-- The request --
Reproduce every line of the listing, requests included, from the line containing "イベント報告 (91, 131)" through the line containing "ExportToJPEG (48, 260)", both of those lines included. Shift each coordinate in the answers by -44.

○ ○ ○

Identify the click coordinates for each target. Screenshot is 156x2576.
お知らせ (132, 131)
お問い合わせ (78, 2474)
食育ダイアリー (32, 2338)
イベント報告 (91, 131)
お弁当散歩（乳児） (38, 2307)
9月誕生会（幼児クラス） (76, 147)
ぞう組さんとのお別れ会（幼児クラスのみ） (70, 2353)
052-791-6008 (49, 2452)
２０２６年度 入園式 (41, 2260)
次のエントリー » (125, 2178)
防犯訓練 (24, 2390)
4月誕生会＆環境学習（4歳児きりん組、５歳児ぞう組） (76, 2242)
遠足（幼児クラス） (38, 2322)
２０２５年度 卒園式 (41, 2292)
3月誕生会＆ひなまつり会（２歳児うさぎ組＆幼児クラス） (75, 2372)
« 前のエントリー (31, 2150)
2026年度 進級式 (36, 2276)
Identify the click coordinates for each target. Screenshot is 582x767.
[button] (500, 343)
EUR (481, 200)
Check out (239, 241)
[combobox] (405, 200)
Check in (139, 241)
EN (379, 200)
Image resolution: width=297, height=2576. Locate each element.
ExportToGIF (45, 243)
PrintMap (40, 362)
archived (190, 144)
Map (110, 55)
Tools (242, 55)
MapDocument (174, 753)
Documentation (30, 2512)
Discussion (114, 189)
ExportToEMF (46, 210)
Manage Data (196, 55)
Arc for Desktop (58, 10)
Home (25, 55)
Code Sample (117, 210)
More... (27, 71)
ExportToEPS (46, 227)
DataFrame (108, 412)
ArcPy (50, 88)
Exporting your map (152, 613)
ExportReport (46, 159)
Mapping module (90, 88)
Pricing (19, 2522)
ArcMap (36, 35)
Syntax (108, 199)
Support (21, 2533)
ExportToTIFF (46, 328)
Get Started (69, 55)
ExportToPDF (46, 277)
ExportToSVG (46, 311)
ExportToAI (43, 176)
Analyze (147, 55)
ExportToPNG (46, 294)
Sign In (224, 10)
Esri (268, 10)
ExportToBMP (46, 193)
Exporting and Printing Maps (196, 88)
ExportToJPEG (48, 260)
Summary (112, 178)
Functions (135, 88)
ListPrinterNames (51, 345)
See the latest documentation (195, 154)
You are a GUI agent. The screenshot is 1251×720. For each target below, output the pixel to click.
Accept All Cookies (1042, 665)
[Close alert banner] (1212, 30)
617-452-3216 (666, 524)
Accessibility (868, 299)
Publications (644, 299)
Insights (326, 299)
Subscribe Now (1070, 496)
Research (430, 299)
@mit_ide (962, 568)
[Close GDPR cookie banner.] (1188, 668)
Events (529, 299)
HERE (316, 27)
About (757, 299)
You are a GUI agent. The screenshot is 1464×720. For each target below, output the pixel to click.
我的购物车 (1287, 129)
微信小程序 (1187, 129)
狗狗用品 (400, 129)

○ ○ ○

-- Full answer --
イベント報告 (47, 87)
お弁当散歩（乳児） (-6, 2263)
9月誕生会（幼児クラス） (32, 103)
ぞう組さんとのお別れ会（幼児クラスのみ） (26, 2309)
052-791-6008 (5, 2408)
２０２６年度 入園式 (-3, 2216)
次のエントリー » (81, 2134)
防犯訓練 (-20, 2346)
4月誕生会＆環境学習（4歳児きりん組、５歳児ぞう組） (32, 2198)
遠足（幼児クラス） (-6, 2278)
２０２５年度 卒園式 (-3, 2248)
3月誕生会＆ひなまつり会（２歳児うさぎ組＆幼児クラス） (31, 2328)
« 前のエントリー (-13, 2106)
2026年度 進級式 (-8, 2232)
Identify the click coordinates for each target. Screenshot is 582x767.
[button] (456, 299)
EUR (437, 156)
Check out (195, 197)
[combobox] (361, 156)
Check in (95, 197)
EN (335, 156)
Image resolution: width=297, height=2576. Locate each element.
ExportToGIF (1, 199)
PrintMap (-4, 318)
archived (146, 100)
Map (66, 11)
Tools (198, 11)
MapDocument (130, 709)
Documentation (-14, 2468)
Discussion (70, 145)
ExportToEMF (2, 166)
Manage Data (152, 11)
Arc for Desktop (14, -34)
Home (-19, 11)
Code Sample (73, 166)
More... (-17, 27)
ExportToEPS (2, 183)
DataFrame (64, 368)
ArcPy (6, 44)
Exporting your map (108, 569)
ExportReport (2, 115)
Mapping module (46, 44)
Pricing (-25, 2478)
ArcMap (-8, -9)
Syntax (64, 155)
Support (-23, 2489)
ExportToTIFF (2, 284)
Get Started (25, 11)
ExportToPDF (2, 233)
ExportToSVG (2, 267)
ExportToAI (-1, 132)
Analyze (103, 11)
ExportToPNG (2, 250)
Sign In (180, -34)
Esri (224, -34)
ExportToBMP (2, 149)
Exporting and Printing Maps (152, 44)
ExportToJPEG (4, 216)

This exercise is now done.